Williams, whose firecracker follicles have presumably sealed her own damnation, interjects, “What would we have done when we wrote ‘Misery Business’?” A song about stealing back a stolen boyfriend that uses the word whore certainly wouldn’t slip unnoticed onto Christian radio. (Rumors have persisted that the boyfriend in question is guitarist Farro, yet he and Williams publicly insist they’ve never dated.) “Writing that definitely helped me and the guys through a really difficult issue, and something that you could say kind of controlled my spirit.”

***

The band they are right now, Fuled by Ramen president John Janick figures, could be about to change profoundly. Janick’s tended over Paramore since their baby-faced beginnings, along with other FBR bands such as Fall Out Boy and Panic at the Disco as they followed similar (if sharper) arcs. He’s not expecting Paramore to stay less famous than his flagship bands much longer, and their status as early adopters of the so-called all-encompassing “360 deal” may provide the longevity that has eluded many of their emo peers. “When I gave them their gold record, it was really an emotional thing,” Janick says, “because I feel almost like they’re family, and seeing them get that—I felt like it was gonna start the chain reaction. They’re set up well to take what’s going to be coming at them, and I believe they’re gonna be around a long time.”

Back home in Franklin, Paramore get hints—like the Hot Topic clerk who blasts Riot! as bassist Jeremy Davis, the band’s grizzled elder at 22, shops. “Everybody says it’s gonna get worse,” Zack says, shrugging. “But it’s not as bad as everybody says—’Oh, y’all probably get mauled at the mall, don’t cha?”

That kind of stuff does happen in the U.K., though, and it largely happens to Williams. The three guys can walk down London streets unbothered, Josh says, smirking at Williams. “For her, it’s like, ‘Hayley Williams, come here!” he mock squeals.

They admit to frustration with how the British press singles Williams out, putting her on magazine covers alone. She frets that her bandmates don’t get the recognition they deserve, and in hopes of combatting this, hits U.K. stages in a T-shirt scrawled with “Paramore is a band,” perhaps a nod to the “Blondie is a group” buttons of almost 30 years ago. She feels less singled out in the States, and it’s a relief.

“I think it’s because we’ve tried to be really smart about marketing our image,” she says. “We’re just breaking into this mainstream world, and people are hearing about us for the first time.

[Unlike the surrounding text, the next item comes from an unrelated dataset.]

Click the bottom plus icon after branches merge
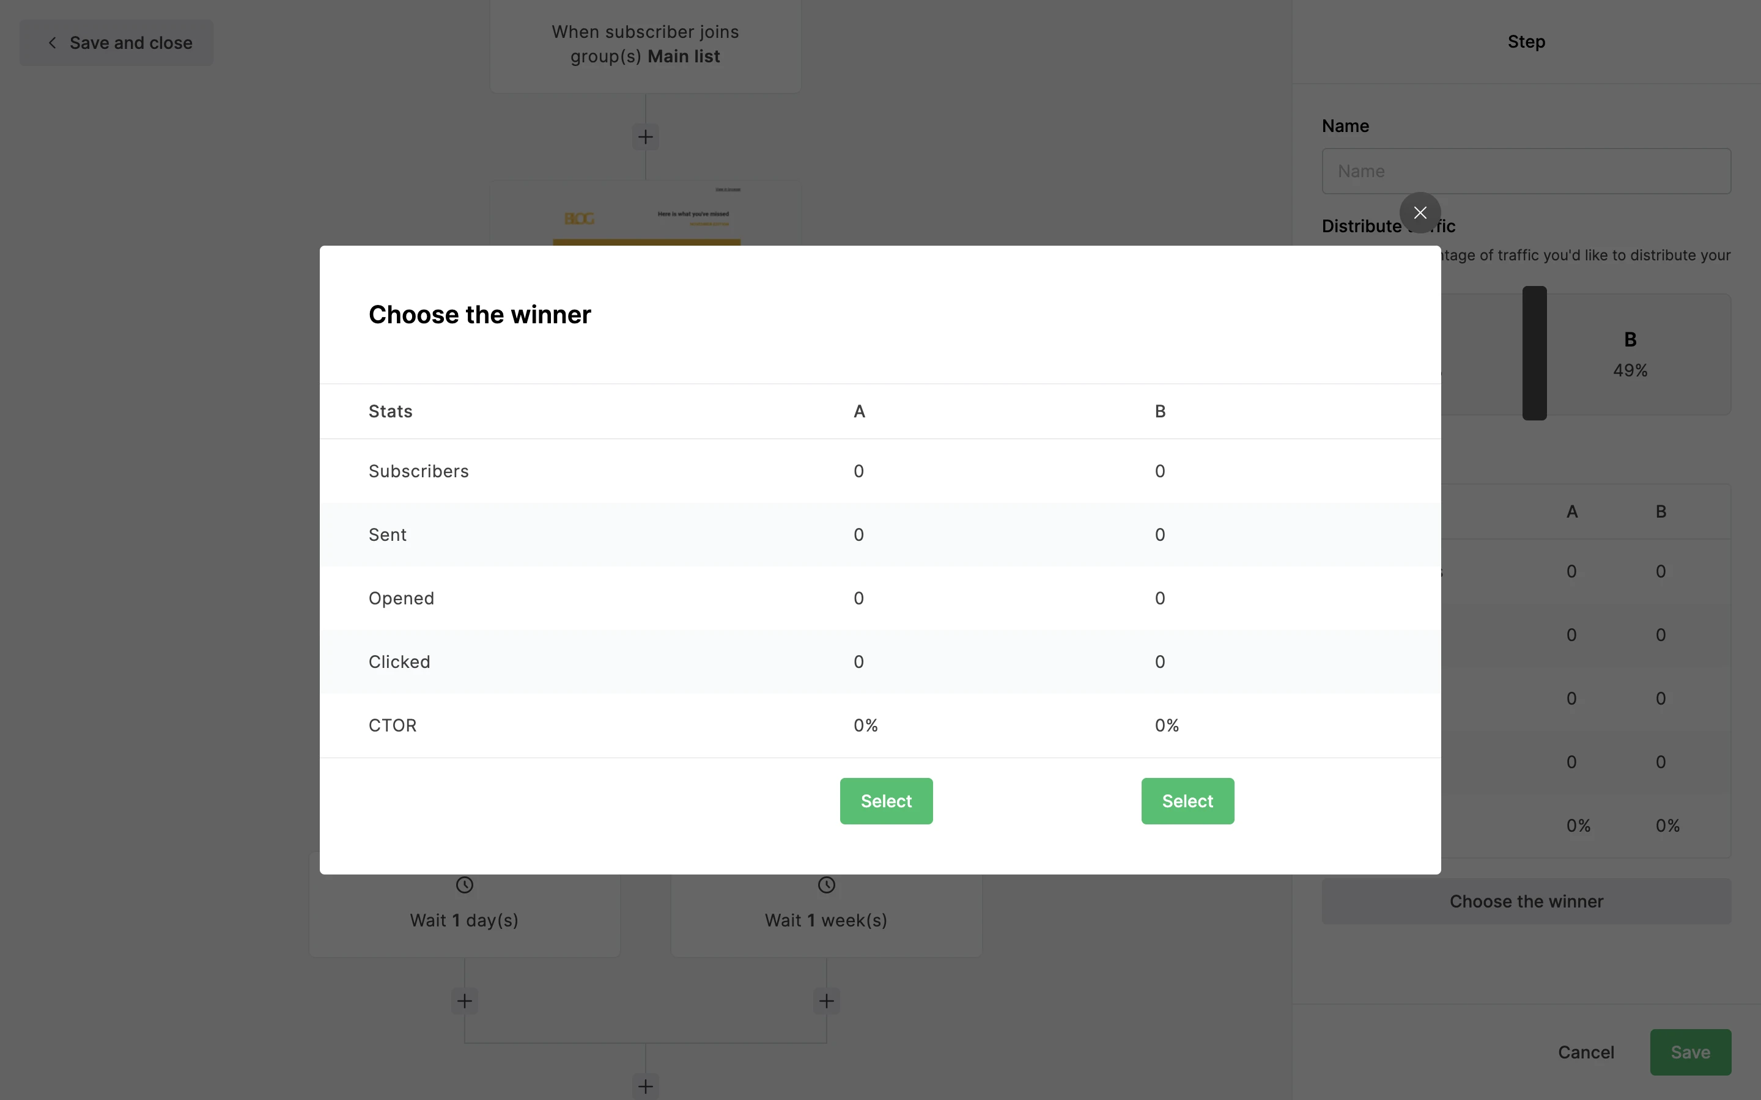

And we don’t want their first look at Paramore to be me myself—even if it says ‘Haley of Paramore,’ it’s that face, they’re gonna see that. Until we feel comfortable and feel like the world knows who Paramore is as a whole, then we’re gonna keep fighting to show people our whole band.”

What Williams wants now, though, is a ride back to the apartment she shares with best friend Bekah, since she’ll be up at 7 AM, learning to shoot guns. She got a gift certificate for lessons from her grandmother, and the lessons, she figures, definitely threaten to be interesting, if ethically challenging. “I’m not sure how I feel politically,” she says. You start to worry about all your choices, maybe, when hundreds of thousands of teens anoint you a hero via MySpace and LiveJournal posts. Role model isn’t a job she signed up for, and the prospect scares her, even if her three bandmates agree she makes a great one.

“It’s gonna happen, no matter what,” Williams says, somewhat timidly. “But I still think it’s cool that, I don’t know, a 30-minute break between Tila Tequila and The Real World can be something we were a part of. And it’s real—it’s not scripted, or topless, or shimmying like a pole dancer.”